28 Şubat sürecinde FETÖ’nün kumpasıyla 16 yaşında cezaevine giren, yaklaşık 10 yıl hapishanede kaldıktan sonra serbest bırakılan Halil Kantarcı, küskünlük ve kırgınlığı bir yana bırakın, 15 Temmuz gecesi gözünü kırpmadan meydanlara ilk inenlerden birisiydi. Hayatından 10 yılını çalan FETÖ’cülere karşı direnirken boynuna isabet eden kurşunla şehit oldu. “Eşimi ve çocuklarımı ümmete emanet ediyorum” sözüyle son nefesini verdi. Şehit Halil’in en büyük arzusu,FETÖ’nün kumpasıyla 26 yıldır zindanlarda haksız yere alıkonulan 28 Şubat mağduru yüzlerce mahkûma yeniden adil yargılanma hakkının verilmesiydi.
Çobanlıktan Özel Kuvvetler’e uzanan şeref dolu bir hayatı şehadetle taçlandıran Ömer Halisdemir yaşamı boyunca Irak, Suriye gibi tehlikeli bölgelerde zorlu görevlere talip olmuş, defalarca ölümle burun buruna gelmişti. Ne zaman silah arkadaşlarından biri vurulsa yanındakilere “Ben de şehit olacağım” dermiş. Bu kutlu arzusuna komutanı Zekai Aksakallı’nın “FETÖ’cü Semih Terzi’yi vur” emrinden sonra gözünü kırpmadan ölümün üzerine yürüdüğü, FETÖ’cü komutanı göğsünden vurarak darbenin seyrini değiştirdiği 16 Temmuz’da bedenine isabet eden 30 hain kurşunla ulaştı.
Belediye Başkanlığı yıllarında Erdoğan’a danışmanlık yapan, AK Parti’nin kurulmasıyla partinin tanıtım işlerini üstlenen, tarihi seçim zaferlerinde hazırladığı reklamların büyük katkısı olan Erol Olçok, oğlu Abdullah Tayyip ile meydanlara ilk inenlerdendi. Makamın kibrine, paranın rengine kananlardan değil, lideri Erdoğan’ın yolunda oğlu ile şehadeti tercih eden örnek bir şahsiyetti.
15 Temmuz şehitlerinin hayatlarına baktığınızda tevazu, vakar, ihlas, cesaret her türlü güzel hasletle donanmış örnek şahsiyetler görüyorsunuz. Ve bir daha anlıyorsunuz ki şehadet tesadüf değil, bilakis şehit gibi yaşayanların nasibiymiş. Rabbim her birini cennetiyle kucaklasın, merhametiyle muamele etsin.

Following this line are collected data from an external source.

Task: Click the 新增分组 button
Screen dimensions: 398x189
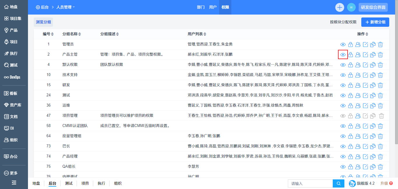Action: [375, 22]
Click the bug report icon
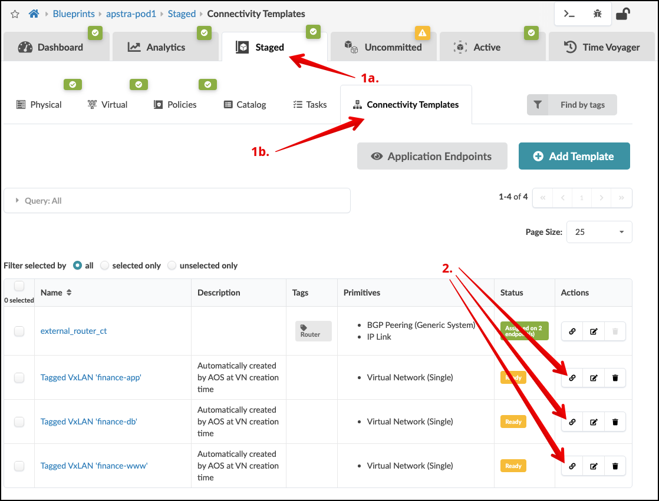This screenshot has height=501, width=659. [597, 14]
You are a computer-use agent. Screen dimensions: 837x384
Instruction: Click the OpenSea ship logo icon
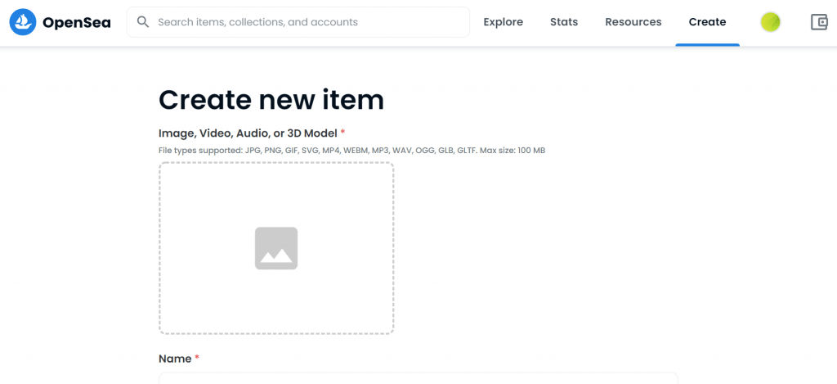[x=22, y=22]
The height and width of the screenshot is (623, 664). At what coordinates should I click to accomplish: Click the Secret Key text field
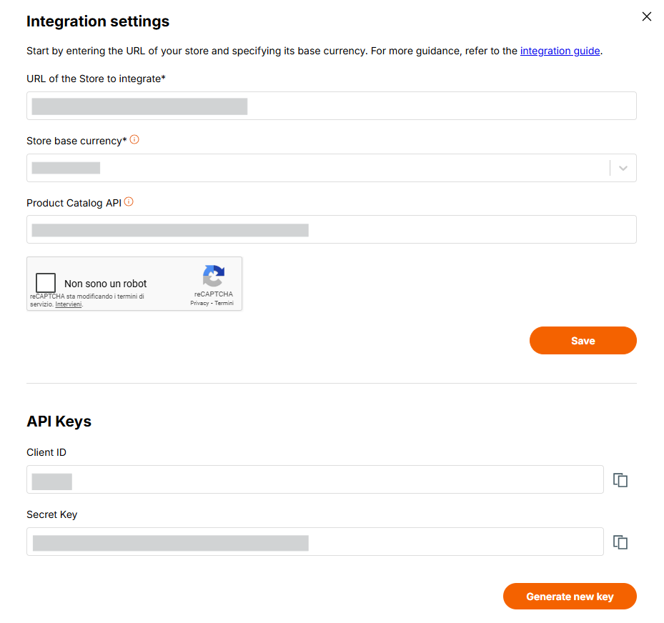click(x=314, y=542)
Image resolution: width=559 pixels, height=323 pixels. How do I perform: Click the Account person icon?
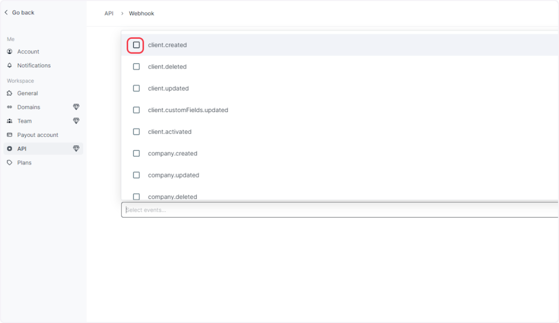(10, 51)
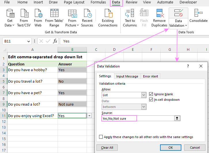Launch Text to Columns tool
Viewport: 209px width, 153px height.
pyautogui.click(x=130, y=14)
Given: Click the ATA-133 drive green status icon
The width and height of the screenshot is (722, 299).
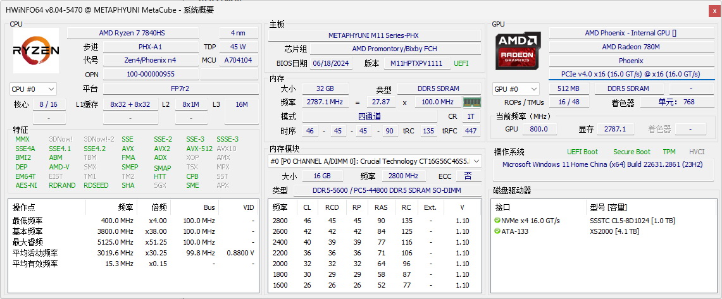Looking at the screenshot, I should coord(497,231).
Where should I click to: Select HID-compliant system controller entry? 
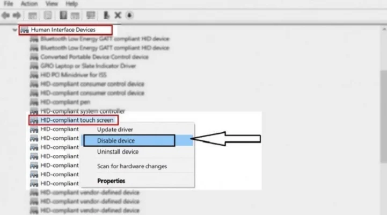83,111
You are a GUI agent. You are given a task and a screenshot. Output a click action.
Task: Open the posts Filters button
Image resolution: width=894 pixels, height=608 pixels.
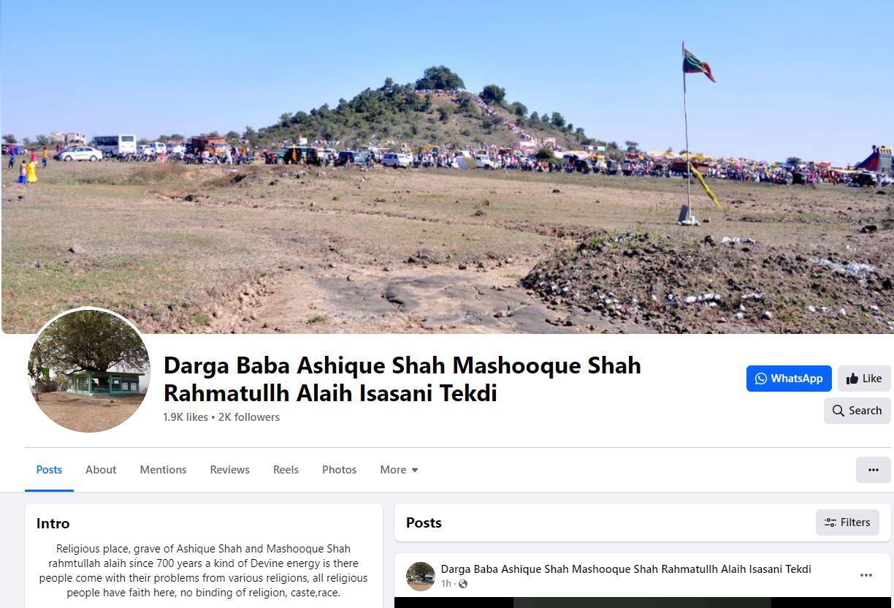[x=847, y=523]
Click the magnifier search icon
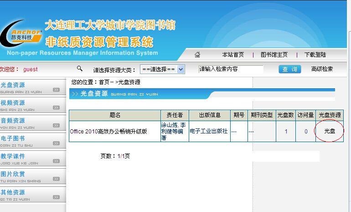351x212 pixels. 80,69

Bizlere düşen ise canları pahasına emanet bıraktıkları değerlere, ideallere sonuna kadar sahip çıkmaktır. FETÖ ile mücadele kararlılıkla sürerken vicdanlarımızı yaralayan olaylar da yaşanmıyor değil. 15 Temmuz Şehitler Köprüsü’nde uzun namlulu silahlar ve tanklarla saatlerce millete ateş edildiği, 34’ünün şehit edildiği Köprü davasında 44 asker serbest bırakıldı. Bunlardan çok azı çatışmalardan önce polise teslim olurken, çoğunluğu sabaha kadar silahlarıyla köprüde bulundu. Ellerindeki silahla “vur” emrini veren komutanlarına ve milleti tarayan diğer askerlere engel olmayan her asker de ağırlaştırılmış müebbet ile cezalandırılmalıdır. Zira Ömer Halisdemirler’in kahraman olduğu ülkede hainlerin emrini dinleyerek millete kurşun sıkan, göz yumanlar da haindir!